Tanpa sengaja pada suatu ketika aku menonton tayangan Master Chef di salah satu stasiun TV kabel. Tayangan itu sangat menyedot perhatianku, terutama ketika peragaan masak-memasak itu seperti menampilkan sebuah rangkaian penciptaan seni yang memukau dari hasil olahan bumbu-bumbu.
Lebih jauh lagi aku menelusuri, para chef terkemuka di dunia dengan gelar Michellin Star ternyata didominasi oleh laki-laki. Dan baru kuperhatikan ketika melangkah masuk ke restoran yang menyajikan pemandangan aktivitas dapur mereka, sepertinya hampir semua yang memasak adalah laki-laki pula.
Jadi, hari ini memasak bukan lagi diidentifikasi sebagai urusan domestik yang diidentikkan dengan perempuan, walau pemikiran jahiliyah tersebut masih tetap langgeng sampai hari ini. Setidaknya kuketahui ada ratusan ribu lelaki yang juga memasak. Bahkan aku pun menyadari jika papaku adalah seorang koki handal dengan masakan nasi gorengnya yang terenak di semesta raya ini.
Maka mulailah aku memasak dengan meniru resep-resep mudah yang kutonton dari acara Master Chef dan program jalan-jalan kuliner di National Geographic. Hei, ternyata memasak adalah bermain dengan bumbu-bumbu, sama seperti menulis yang bermain dengan kata-kata.

Di tengah Pandemi Covid-19 ini, aku pun semakin merasa memasak adalah sebuah kebutuhan untuk menjaga kesehatan pikiran selama berada di rumah saja. Aku pun kerap melihat story di akun Instagram teman-teman lelaki dan perempuan yang memperlihatkan aktivitas memasaknya di rumah masing-masing. Tak jarang aku pun meminta resep dari mereka dan memodifikasi dengan gayaku. Ternyata masakanku cukup bisa membuat jarum timbangan orang-orang di rumah bergerak secara konstan ke kanan, walau saat ini belum ada yang bertanya resep padaku. *LOL
Aku tak pernah mengira jika memasak bisa menjadi kegiatan yang menyenangkan. Dulu aku tidak menyukai area dapur karena aku tidak ingin berakhir sebagai perempuan yang tidak bisa berkiprah di ranah publik. Kurasa anggapan itu akan tetap ada jika pertanyaan pertama yang ditanyakan para calon mertua pada calon istri anaknya adalah, "Kamu bisa masak?".
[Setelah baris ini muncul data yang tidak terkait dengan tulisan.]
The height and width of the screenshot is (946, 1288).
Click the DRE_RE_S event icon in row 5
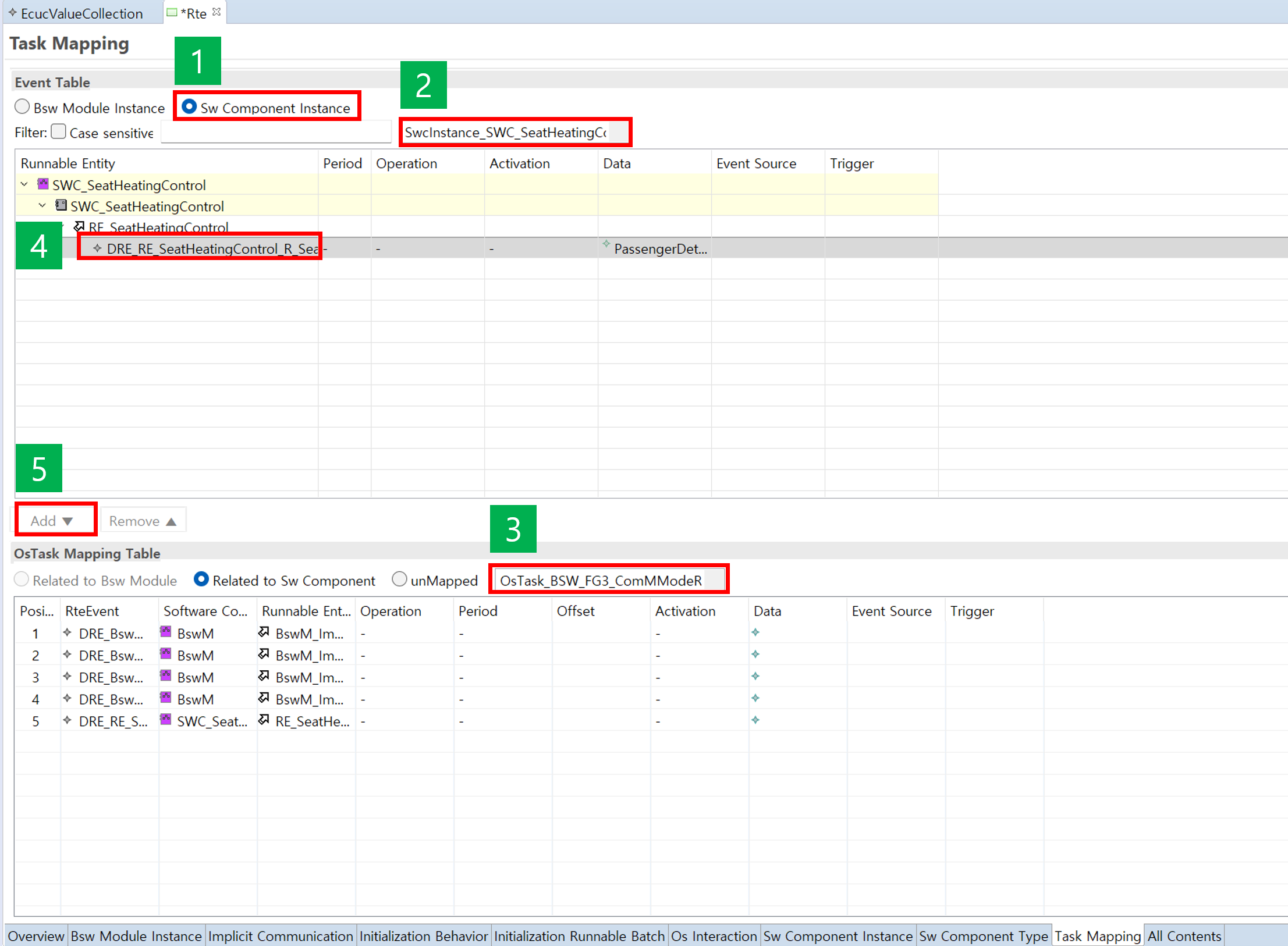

Tapi sekarang, kegiatan memasak menjadi suatu hal yang paling kunanti. Ada rasa gembira ketika mencium gelegak santan yang mendidih di kompor, atau ketika tangan berbau rempah saat melumuri ayam dan daging. Semacam kepuasan juga muncul ketika siapapun yang memakan masakanku berebut ingin menambah porsi lagi. Rasa puasnya sama dengan ketika tulisan dibaca banyak orang.
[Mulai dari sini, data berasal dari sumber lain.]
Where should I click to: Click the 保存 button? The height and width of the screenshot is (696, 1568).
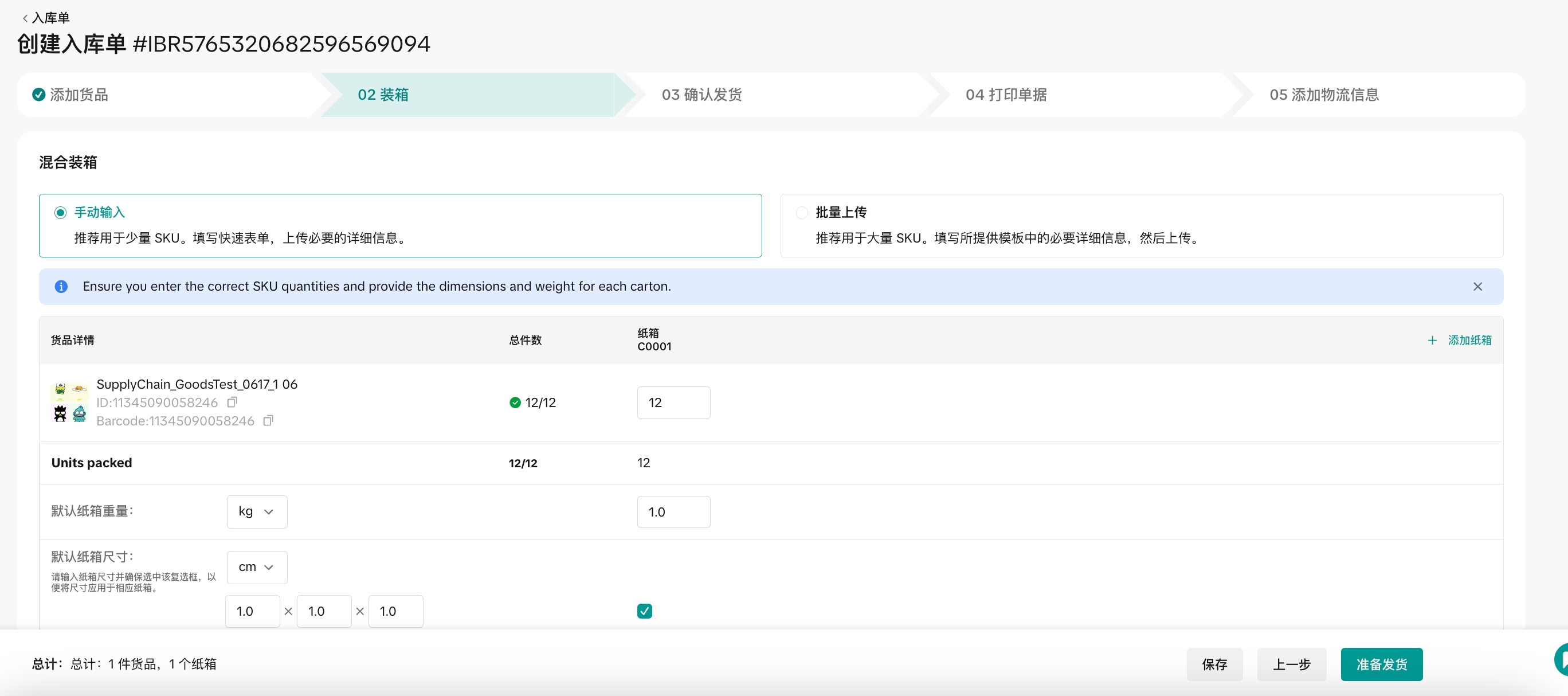click(1214, 664)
Aku suka memasak, walau tingkat kesukaan tersebut masih lebih rendah dibandingkan kecintaanku terhadap menulis. Yang terpenting, aku memasak bukan karena aku seorang perempuan. Aku memasak karena aku mencintai proses dari seni mengolah bumbu, dan merasa bahagia dengan rasa yang dapat kuhadirkan untuk banyak orang. Sama seperti ketika ternyata tulisanku mampu mempengaruhi pemikiran orang lain.